Data Analysis and Filtering

# Export structured metadata
exiftool -csv *.pdf > documents.csv

# Filter high-value metadata
exiftool -a *.pdf | grep -E "Author:|Creator:|Producer:|Subject:"

# Find internal file paths (may reveal usernames/structure)
exiftool -a *.docx | grep -i "path\|directory"

# Look for version information
exiftool -All *.pdf | grep -i "version"

# Create summary report
exiftool -s -Author -Creator -Company *.pdf *.docx | sort | uniq -c | sort -rn

Real-World OSINT Scenarios

Complete Company Reconnaissance

# 1. Search for all document types
python3 metagoofil.py -d company.com -t pdf,doc,docx,xls,xlsx,ppt,pptx -l 100

# 2. Extract all metadata from results
exiftool -a *.pdf *.docx *.xlsx > company_metadata.txt

# 3. Parse for employees
grep -i "author\|creator\|lastmodifiedby" company_metadata.txt | sort | uniq

# 4. Look for internal structure
exiftool -a *.docx | grep -E "template|path|directory"

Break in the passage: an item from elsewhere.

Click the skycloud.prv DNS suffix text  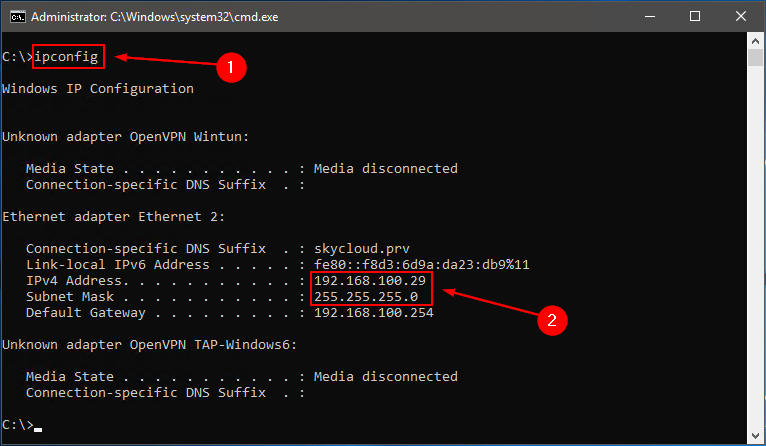point(362,249)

# 5. Identify software versions
exiftool -Creator -Producer *.pdf | grep -oE "[0-9]+\.[0-9]+" | sort | uniq

# 6. Generate final report
echo "Employees found:" && \
exiftool -Author *.docx *.pdf | grep -v "^$" | sort | uniq -c | sort -rn

Internal Network Mapping via Documents

# Search for technical documents
python3 metagoofil.py -d target.com -t pdf,docx -l 50

# Extract internal paths from documents
strings *.docx *.pdf | grep -E "\\\\Users\\\\|C:\\\\|/home/|/opt/" | sort | uniq

# Find references to internal systems
exiftool -a *.pdf | grep -i "server\|domain\|network"

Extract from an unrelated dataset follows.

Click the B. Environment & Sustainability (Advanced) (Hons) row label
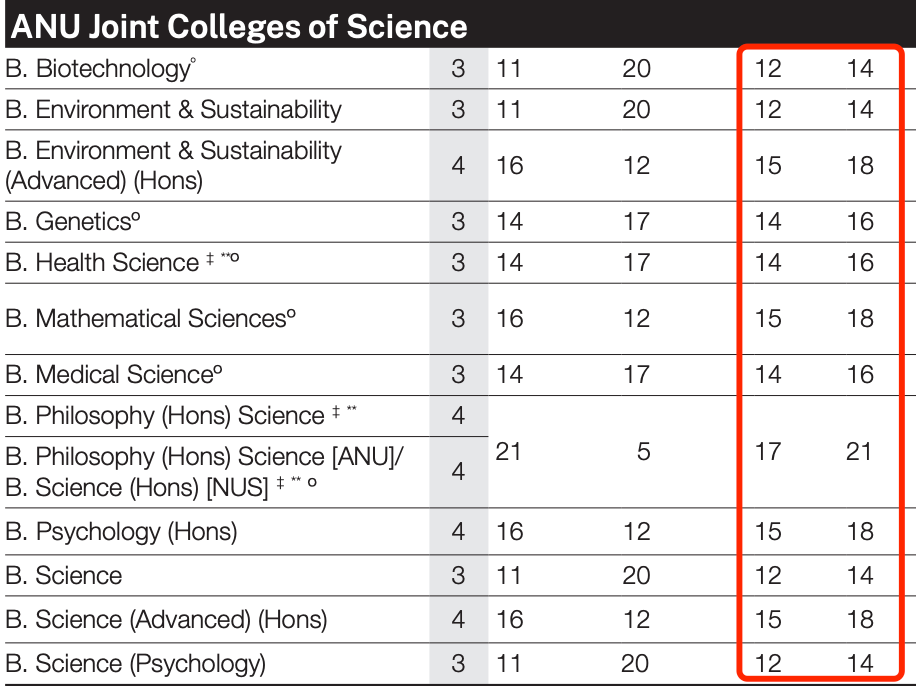Screen dimensions: 916x686 click(x=173, y=165)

# Identify software tools in use
exiftool -All *.docx | grep -i "software\|product\|version"

# Extract email patterns
exiftool -a *.pdf *.docx | grep -oE "[a-zA-Z0-9._%+-]+@[a-zA-Z0-9.-]+\.[a-zA-Z]{2,}" | sort | uniq

Vulnerability Disclosure Research

# Find technical documentation
python3 metagoofil.py -d target.com -t pdf -l 200

# Search for version information in PDFs
exiftool -Producer -Creator *.pdf | grep -oE "Adobe|Microsoft|OpenOffice" | sort | uniq -c

# Look for creation dates (indicates age of documentation)
exiftool -CreateDate *.pdf | sort

# Find modification timestamps (active development indicators)
exiftool -ModifyDate *.docx | grep "$(date +%Y)" | wc -l

# Identify deprecated software versions
exiftool -All *.pdf | grep -i "version" | grep -E "2010|2012|2013" | wc -l

Employee Discovery and Profiling

# Comprehensive employee search
python3 metagoofil.py -d company.com -t "doc,docx,pdf" -l 100 -v

# Extract unique authors
exiftool -Author *.pdf *.docx | grep -v "^$" | sort | uniq > employees.txt

# Create username list from authors
cat employees.txt | tr ' ' '\n' | sort | uniq > potential_usernames.txt

# Identify departments by document type and author
exiftool -csv *.pdf *.docx | cut -d',' -f2,3 | grep -v "Author,FileName" | sort | uniq

# Find email addresses in document metadata
exiftool -All *.pdf *.docx | grep "@" | grep -oE "[a-zA-Z0-9._%+-]+@[a-zA-Z0-9.-]+" | sort | uniq > emails.txt

Troubleshooting

Common Issues

Issue: No results found

# Verify domain syntax
python3 metagoofil.py -d target.com -t pdf -v

# Check if domain has public documents
google-chrome "site:target.com filetype:pdf"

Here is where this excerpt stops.